The Agriculture Department says that retail food prices are likely to climb by 2.5% to 3.5% in 2007, fueled in part by strong demand for corn-derived ethanol. But Michael Swanson, an agricultural economist at Wells Fargo & Co., thinks the rise could be an even sharper 4.5%.
Kenneth Beauchemin, a U.S. economist with consulting firm Global Insight, says that the difference now is that the government’s push to promote ethanol, unlike a storm or other temporary factor, “could affect prices for the next 10 years.”
The price of cereals and baked products increased 4.2% during the 12 months ended in February, according to the Labor Department. Meat, poultry and fish prices gained 2.7% over the same period.
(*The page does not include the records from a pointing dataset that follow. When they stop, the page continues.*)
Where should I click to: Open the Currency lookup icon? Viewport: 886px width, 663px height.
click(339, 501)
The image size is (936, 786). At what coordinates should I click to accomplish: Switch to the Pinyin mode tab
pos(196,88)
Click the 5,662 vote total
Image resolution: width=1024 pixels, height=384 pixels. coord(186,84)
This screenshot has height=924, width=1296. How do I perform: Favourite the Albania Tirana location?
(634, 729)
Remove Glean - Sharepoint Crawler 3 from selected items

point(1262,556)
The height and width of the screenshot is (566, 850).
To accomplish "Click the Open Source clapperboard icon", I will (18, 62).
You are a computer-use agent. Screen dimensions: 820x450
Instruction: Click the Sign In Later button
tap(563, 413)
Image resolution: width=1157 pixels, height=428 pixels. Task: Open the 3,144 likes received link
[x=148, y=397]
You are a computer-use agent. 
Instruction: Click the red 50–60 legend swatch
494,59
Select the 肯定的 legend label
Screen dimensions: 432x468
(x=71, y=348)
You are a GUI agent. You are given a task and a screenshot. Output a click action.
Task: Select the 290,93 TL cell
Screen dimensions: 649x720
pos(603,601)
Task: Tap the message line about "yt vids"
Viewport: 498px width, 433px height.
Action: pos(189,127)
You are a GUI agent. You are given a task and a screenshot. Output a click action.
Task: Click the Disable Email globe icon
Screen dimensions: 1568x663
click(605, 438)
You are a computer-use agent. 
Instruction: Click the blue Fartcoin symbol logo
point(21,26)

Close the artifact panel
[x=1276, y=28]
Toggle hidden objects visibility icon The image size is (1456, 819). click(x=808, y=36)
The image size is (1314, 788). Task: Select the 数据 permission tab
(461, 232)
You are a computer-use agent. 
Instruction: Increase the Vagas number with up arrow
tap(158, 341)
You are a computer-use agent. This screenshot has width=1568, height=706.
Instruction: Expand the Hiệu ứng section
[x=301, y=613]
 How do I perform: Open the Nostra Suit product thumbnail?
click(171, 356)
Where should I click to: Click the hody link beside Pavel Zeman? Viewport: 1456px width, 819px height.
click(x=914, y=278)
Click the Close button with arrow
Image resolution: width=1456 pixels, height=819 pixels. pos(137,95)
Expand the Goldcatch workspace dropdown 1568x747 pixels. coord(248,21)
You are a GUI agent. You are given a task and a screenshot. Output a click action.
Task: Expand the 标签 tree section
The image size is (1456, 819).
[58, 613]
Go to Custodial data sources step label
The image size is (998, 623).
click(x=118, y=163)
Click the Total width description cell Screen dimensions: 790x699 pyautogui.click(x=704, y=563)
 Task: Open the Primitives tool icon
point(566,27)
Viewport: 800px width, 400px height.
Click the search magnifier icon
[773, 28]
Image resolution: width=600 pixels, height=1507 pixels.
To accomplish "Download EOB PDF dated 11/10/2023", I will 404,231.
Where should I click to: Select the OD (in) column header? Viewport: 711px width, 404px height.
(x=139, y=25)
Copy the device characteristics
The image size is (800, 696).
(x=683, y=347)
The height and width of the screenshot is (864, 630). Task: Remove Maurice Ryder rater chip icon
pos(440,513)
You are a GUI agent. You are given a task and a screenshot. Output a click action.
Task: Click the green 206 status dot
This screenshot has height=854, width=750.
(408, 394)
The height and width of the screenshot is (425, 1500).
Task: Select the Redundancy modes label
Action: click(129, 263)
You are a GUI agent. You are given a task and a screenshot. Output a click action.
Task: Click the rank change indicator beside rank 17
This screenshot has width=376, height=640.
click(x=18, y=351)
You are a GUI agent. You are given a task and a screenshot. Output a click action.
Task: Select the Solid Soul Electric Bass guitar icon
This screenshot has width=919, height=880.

Corn is hovering around $4 a bushel, the highest price in nearly a decade, amid competing demand from feed lots, food manufacturers and a burgeoning ethanol industry. The high price has created a cost squeeze for many food producers.
Even so, higher corn prices are clearly having an impact. They have sharply increased the cost of livestock feed — typically a blend of corn and soybeans — and a major component of meat production costs.
CEO Dick Bond at Tyson’s annual meeting in February: “As more corn is being used for ethanol production, prices have gone up significantly. We have no choice but to pass along the higher costs to our customers who then pass along their higher costs to consumers.”
When farmers were making their planting decisions last season, they underestimated the demand for corn, shifting four million acres from corn to soybeans. At the time, corn prices were lower, having yet to signal the heavy demand from ethanol producers or the export market that have developed since. Even so, American farmers harvested the third-biggest U.S. corn crop on record.
To combat the idea that corn growers are wreaking havoc on the economy, Mr. Tolman, of the Corn Growers Association, says he tries to paint corn in a more positive light. “I have people at church stopping me saying ethanol’s driving up chicken prices,” he says.